The seventeen elements essential for the lives of plants are covered in chapter 4, including the macronutrients (nitrogen, phosphorus, potassium, calcium, magnesium, and sulfur) needed by plants in the greatest quantities and the micronutrients (boron, chlorine, copper, iron, manganese, zinc, molybdenum, and nickel), which are needed in only trace amounts. The other three essential nutrients, carbon, hydrogen, and oxygen, are also covered, as are the different degrees of mobility of the various nutrients and its implications.
Water plays the starring role in this story.
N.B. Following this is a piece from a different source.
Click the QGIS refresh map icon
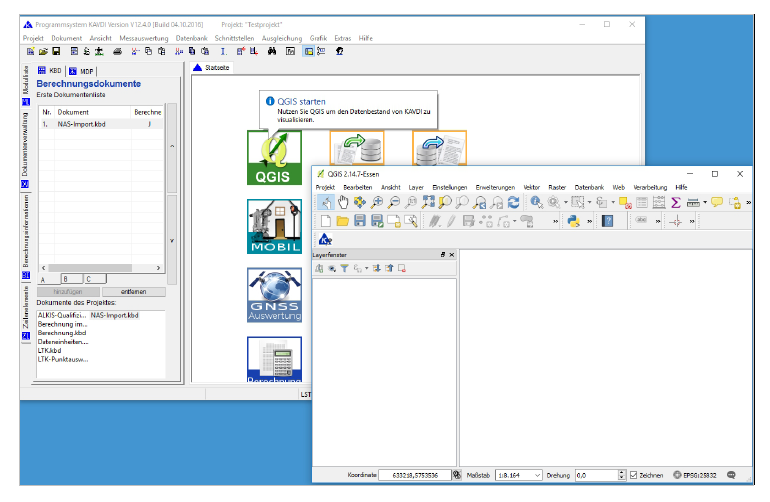Viewport: 770px width, 502px height. (513, 202)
In chapter 5, the chemistry and botany described in the previous chapters are used to help explain how water moves through the soil to get to and then into the roots of a plant. Once water is inside a plant, there are different ways it can to get to the xylem, where it is carried up to the stems and leaves along with the nutrients dissolved in it. Water is later moved throughout the plant in the phloem, along with the sugars, proteins, enzymes, and hormones produced in plant cells. I describe the interplay between the two tissues in the vascular system when it comes to plants taking up and distributing nutrients.
Chapter 6 covers the movement of nutrients into and then inside a plant, starting with their movement in the soil around plant roots. Once inside the plant, nutrients must be transported across cell membranes so they can be used to make all the compounds the plant needs for growth and maintenance.
In chapter 7, I explain the role of the essential nutrients in the makeup of the four molecules of life. Carbohydrates are produced via photosynthesis. Proteins are constructed from various combinations of the twenty amino acids. Lipids are made up of fatty acids and glycerol. Finally, nucleic acids are the molecules DNA and RNA that carry the genetic code.
In chapter 8, the book gets down to actual gardening and applying some of the knowledge gained in the previous chapters to make our art more of a science. I discuss whether you even need to fertilize, and, if you do, what steps you should take. The use of fertilizers should be based on sound knowledge, which can only be obtained by having your soil tested.
In chapter 9, I discuss the other factors that influence nutrient uptake and the use of nutrients: temperature, soil microbes, moisture, soil compaction, and the chemical reactions that occur within plants and in soil. Many gardening practices come into focus when the science behind them becomes clearer.
Finally, in chapter 10 I offer recommendations of what to feed plants based upon knowledge of how plants take up nutrients and how they use them. I provide fertilizer recipes designed for annuals, vegetables, and lawns and describe the best ways to apply fertilizers, including the timing of application, and other characteristics of commonly obtainable natural fertilizers.
I am the first to admit that to understand how plants take up nutrients requires more botany, chemistry, and cellular biology than the average (and probably above-average) gardener knows. This doesn’t mean you have to learn college-level science before getting it. Also, we are gardeners, not chemists, and it is my book. So, in my book I avoid chemical equations like the plague. I don’t need to explain everything. That’s what the Internet is for. I supply enough information so you can get to the end of the story without being overwhelmed—or at least to know where to start using the Internet.
And for goodness sake, don’t read this book like it’s a textbook. There is a lot here, sure, but if you just read it and don’t get hung up on memorization, you’ll find that pretty soon the lingo flows and the understanding increases with each chapter. It helps to look at the illustrations, which were drawn especially to depict things in three dimensions. Everything builds on what came before, and all will be clear. Just relax and read for fun.
So, let’s go. Hopefully, you will never again take for granted what happens to make your plants grow.